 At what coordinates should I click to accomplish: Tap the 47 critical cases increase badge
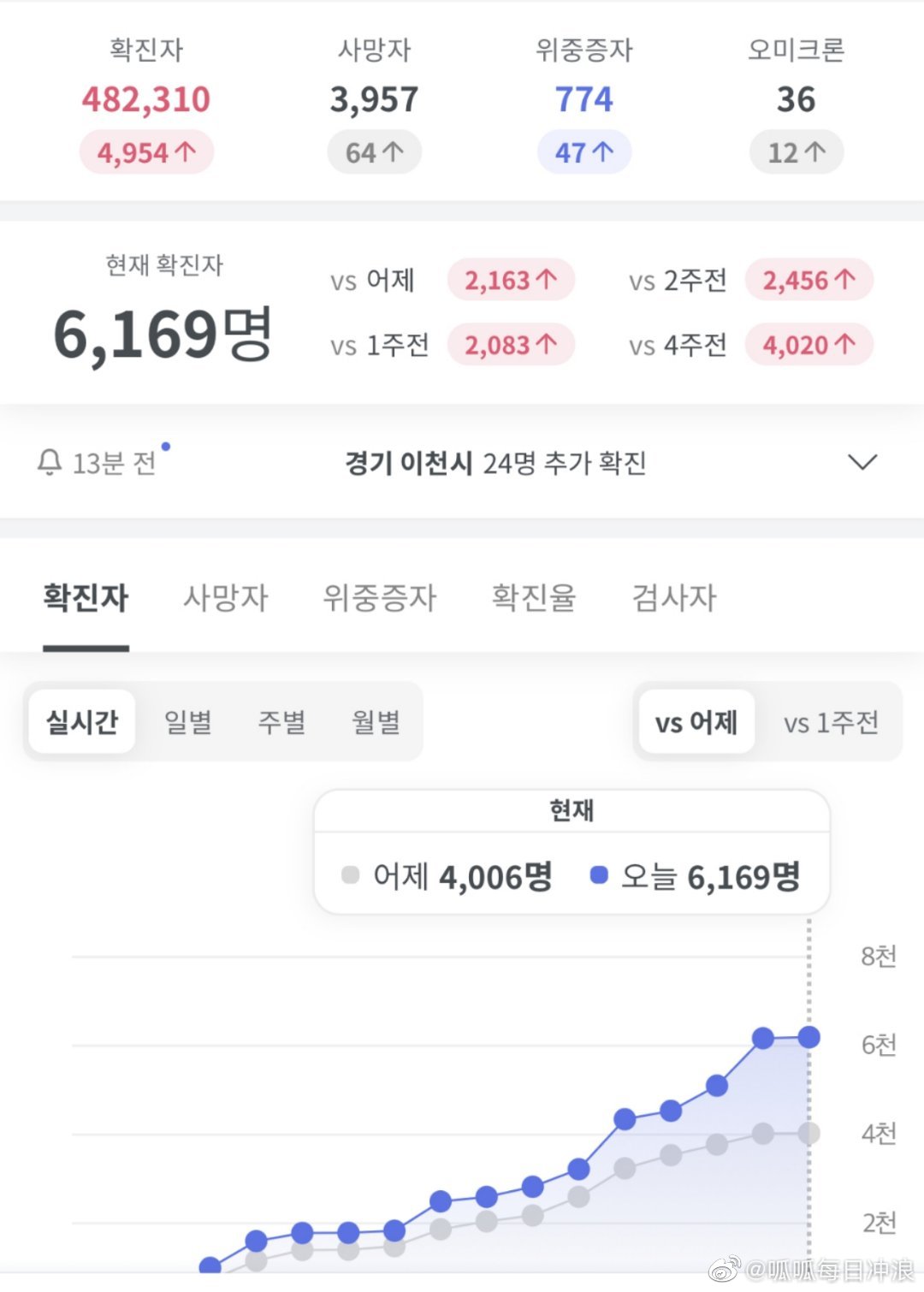click(584, 153)
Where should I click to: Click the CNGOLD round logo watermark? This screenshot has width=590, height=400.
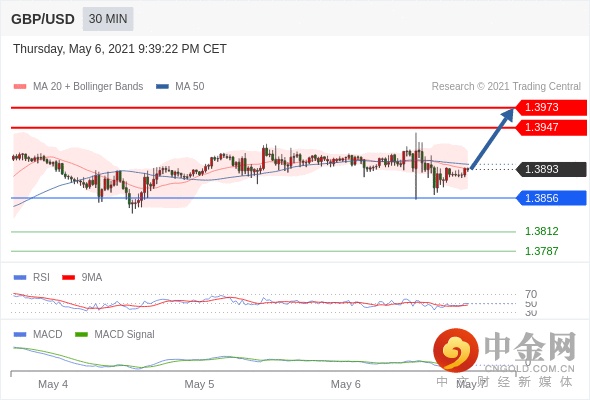point(456,350)
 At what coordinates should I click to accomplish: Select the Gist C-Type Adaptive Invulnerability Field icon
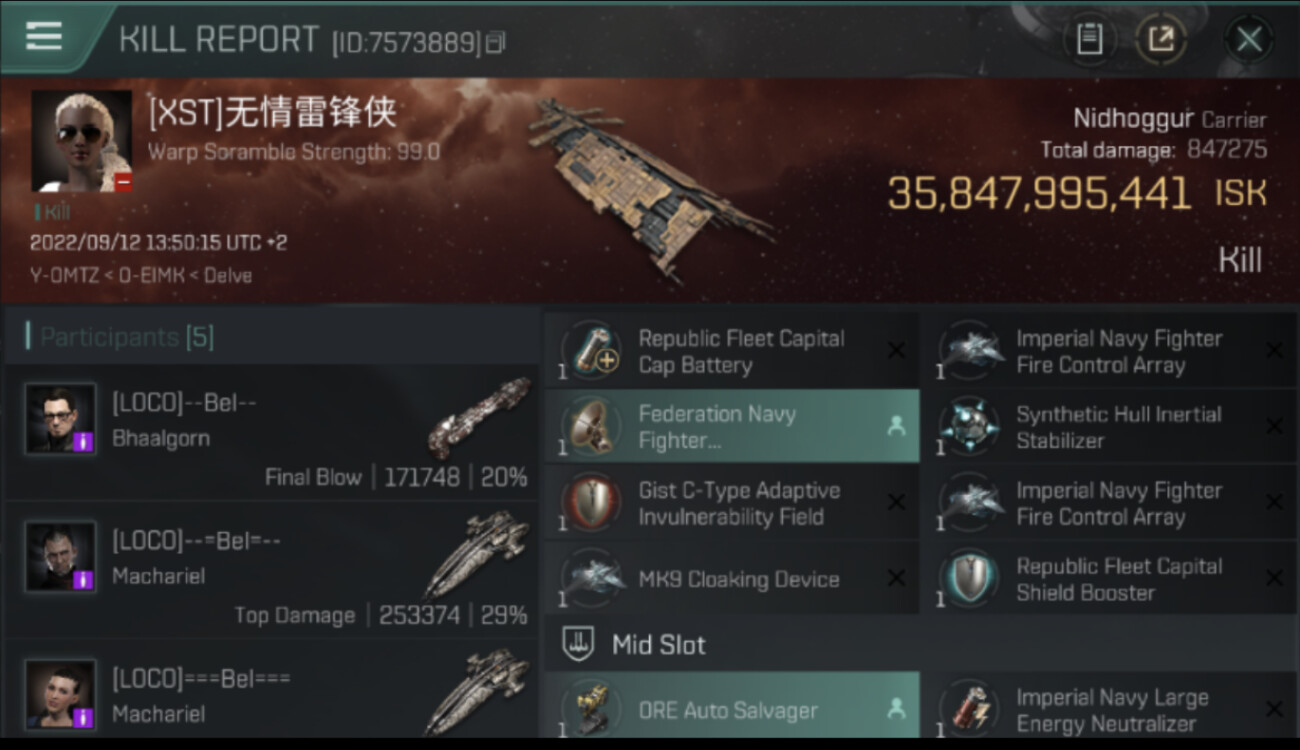[590, 503]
--
TASK REQUIREMENTS -> Give back every line of the material exactly as written, but not the pictures.

THE ANSWER ->
 At what coordinates should I click to accomplish: Tap the 47 critical cases increase badge
click(584, 153)
Where should I click to: Click the CNGOLD round logo watermark? This screenshot has width=590, height=400.
point(456,350)
 At what coordinates should I click to accomplish: Select the Gist C-Type Adaptive Invulnerability Field icon
[590, 503]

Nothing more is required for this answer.